Kwout: Irritating Spelling, Cool Service

Like many a blogger, I regularly find myself wanting to take a screenshot and cite a particular aspect of another website. I usually use Skitch or Photoshop for this, and then upload the screenshot to Flickr.

Kwout offers a faster, easier alternative. No registration necessary–you just use a bookmarklet to identify and crop the page you want to excerpt, and the image gets hosted on Kwout’s site. You can apply some minor adjustments to the style of the output. Here’s an example of an image map generated from Kwout:

Playing Ball in Belgium, Israel and Australia

This isn’t a very good example–just a random screenshot. I’ve been meaning to mention this blog, Pro Ball Worldwide.

Like a good marketer, I’ve been monitoring the web for stuff like “getting to first base barefoot” for mentions of our ebook. I got this false positive for the aforementioned blog.

It belongs to Justin Prinstein, a professional baseball player who’s plying his trade, literally, all over the globe. If I have this correct, over the course of the last year he’s played in Belgium, Israel and Australia.

There’s a tier of professional athletes who do this–play North American sports in other parts of the globe. They can make a half-decent living, see the world and have lots of time off. It’s a young man’s life, I think, but it’s got some appeal if you’re never going to make it to the big leagues back home.

Anything but Kwout

So my early impressions of Kwout are positive. It’d be cool if each item I, uh, kwouted, could have its own permalink, so that I could refer to the page later on. My only other concern is for the potential of the service to go belly-up. As there’s no registration or identity management, there’s no way to track down (and replace or download) the images I’ve generated. That’s a problem with Flickr too, but I have more confidence in their longterm viability.

Finally, I can’t ignore that lousy name. If you’re going to make up a word, at least pick one where the spelling is reasonably unambiguous. Skitch, for example, isn’t a perfect name, but you could probably spell it correctly if you heard it (and particularly if you understood the ‘digital sketchpad’ aspect of the tool).

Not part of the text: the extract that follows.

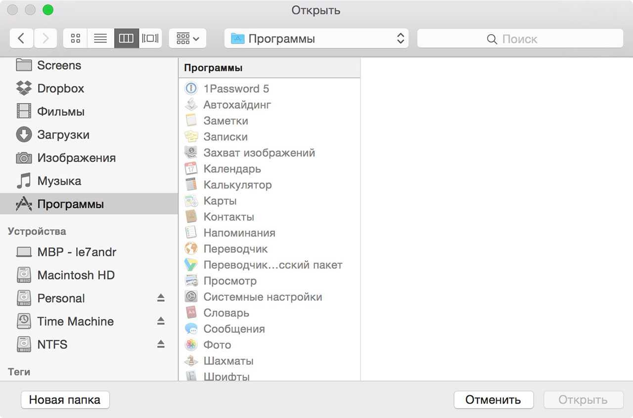The height and width of the screenshot is (418, 633).
Task: Click the Поиск search field
Action: pos(520,39)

Kwout just seems fraught with potential confusion. Not only is it hard to spell, it’s confusing to say. Plus, it immediately suggests ‘kraut’ for me. Not a great association. I’d have picked a combination of two existing words that maybe evoked something about the service (and satisfied my criteria for domain names). EchoTrap.com, for example, is available. That’s not a grade-A domain, but I’d take it over Kwout.

1 comment

  1. For such a great idea, you are right, they haven’t really thought it through, have they?

    I wonder what their goal as a company is… Even as a start up, what is their business model supposed to be?